6 Gedanken zu „Für Familie und Besitz: Mehr Herz und Seele statt Distanz“

  1. Lili sagt:

    Liebe Christine,

    ich bin auch so eine Minimalistin und kann mich total leicht von Dingen trennen. Ich mag es auch, nur von dem Nötigsten umgeben zu sein, aber so, dass es immer noch wohnlich und gemütlich aussieht.

    Ich kann vieles, was du schreibst, total nachvollziehen und will gerne noch einen weiteren Aspekt einbringen. Ich glaube, dass dir die Beziehung zu dir selbst wichtig ist und oftmals auch „reicht“, was ich persönlich total nachvollziehen kann. Es ist nur in unserer Gesellschaft so üblich, dass die Beziehungen zu anderen irgendwie höher gewichtet werden.

    Aber ich finde, die Beziehung zu sich selbst am wichtigsten, weil sie der Ursprung zu allem anderen ist. Wenn diese Beziehung zu oft gestört und verletzt wird, dann sind wir allem anderen gegenüber geschwächt.

    Zu viele Dinge im Außen können da genauso störend sein, wie zu viel eingeforderte Nähe.

    Ich denke, dass bei feinfühligen Menschen der Leidensdruck stärker ist, wenn sie sich von sich selbst abgeschnitten fühlen. Während es für andere einfacher ist, sich vorwiegend dem Leben im Außen zu widmen.

    Liebe Grüße
    Lili

    1. Christine sagt:

      Liebe Lili,

      vielen Dank mal wieder für deine netten Worte und deine zusätzlich eingebrachten Aspekte.
      Tatsächlich finde ich die Beziehung zu sich selbst auch erst einmal am wichtigsten, weil sie die Grundlage ist, mitfühlend und verständnisvoll auf andere zuzugehen. Gerade wir (Hoch-)Sensiblen müssen erst einmal uns und unsere Grenzen kennen, um nicht ständig nur nach den Bedürfnissen anderer zu leben.

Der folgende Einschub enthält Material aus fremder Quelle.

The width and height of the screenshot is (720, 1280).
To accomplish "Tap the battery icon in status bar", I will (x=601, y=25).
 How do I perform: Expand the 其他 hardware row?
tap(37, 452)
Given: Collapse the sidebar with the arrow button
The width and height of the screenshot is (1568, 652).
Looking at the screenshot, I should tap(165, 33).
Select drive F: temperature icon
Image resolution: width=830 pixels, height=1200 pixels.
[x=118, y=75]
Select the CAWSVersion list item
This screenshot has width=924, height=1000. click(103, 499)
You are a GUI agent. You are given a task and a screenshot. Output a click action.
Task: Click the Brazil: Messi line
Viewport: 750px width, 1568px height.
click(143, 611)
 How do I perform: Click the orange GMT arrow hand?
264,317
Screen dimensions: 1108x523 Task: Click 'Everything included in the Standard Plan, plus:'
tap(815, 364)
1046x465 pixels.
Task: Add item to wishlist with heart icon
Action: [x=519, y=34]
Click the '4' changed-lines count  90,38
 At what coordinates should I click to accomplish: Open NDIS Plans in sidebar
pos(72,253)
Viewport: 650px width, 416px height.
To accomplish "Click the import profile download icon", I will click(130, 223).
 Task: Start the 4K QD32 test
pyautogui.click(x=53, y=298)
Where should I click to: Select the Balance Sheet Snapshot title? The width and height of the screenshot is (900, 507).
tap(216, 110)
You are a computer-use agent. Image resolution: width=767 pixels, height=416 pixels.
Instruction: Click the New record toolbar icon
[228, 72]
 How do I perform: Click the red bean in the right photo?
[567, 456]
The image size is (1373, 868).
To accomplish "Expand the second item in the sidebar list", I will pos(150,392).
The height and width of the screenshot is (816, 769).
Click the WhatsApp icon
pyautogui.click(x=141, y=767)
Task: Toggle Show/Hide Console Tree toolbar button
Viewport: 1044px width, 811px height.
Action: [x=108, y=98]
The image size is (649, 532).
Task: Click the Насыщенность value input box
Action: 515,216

      Trotzdem bin auch ich ein Mensch, der gerne in Beziehung zu anderen Menschen steht (wenn auch sicher nicht so oft wie andere, ich brauche keinen riesigen Freundeskreis) und da fehlt mir einfach manchmal der herzlich-verbindliche Zugang.

      Liebe Grüße zurück
      Christine

  2. Karo sagt:

    Unglaublich, deine Blogbeiträge spiegeln ganz oft, was ich denke, wie ich mich fühle, was ich tue… Schön, dass es diesen Blog (und dich) gibt.

    1. Christine sagt:

      Jetzt hast du es aber geschafft, dass ich rot geworden bin :)
      Es freut mich, dass dir mein Blog so oft ein Spiegel deiner eigenen Gefühle ist und du gerne mitliest!

  3. Valeska sagt:

    Liebe Christine,
    als ich gerade Deinen Beitrag gelesen habe, dachte ich, Du sprichst von mir. Ich denke und fühle genauso wie Du, die Nähe zu meinen Kindern erdrückt mich auch ganz oft, das „Rumgezappel und Gehampel“ ist für mich ein großes Problem. Pragmatisch, genau so würde ich mich auch bezeichnen. Ich finde Deinen Blog toll, habe ihn erst kürzlich entdeckt, und lese seit ein paar Tagen deine Beiträge. Danke, mach weiter so.

    1. Christine sagt:

      Liebe Valeska,

      auch ich freue mich, dass du meinen Blog gefunden hast, wenn er dir guttut und du dich verstanden fühlst!
      Dann wünsche ich dir viele bereichernde Momente beim Lesen und die Gewissheit, dass du nicht alleine bist.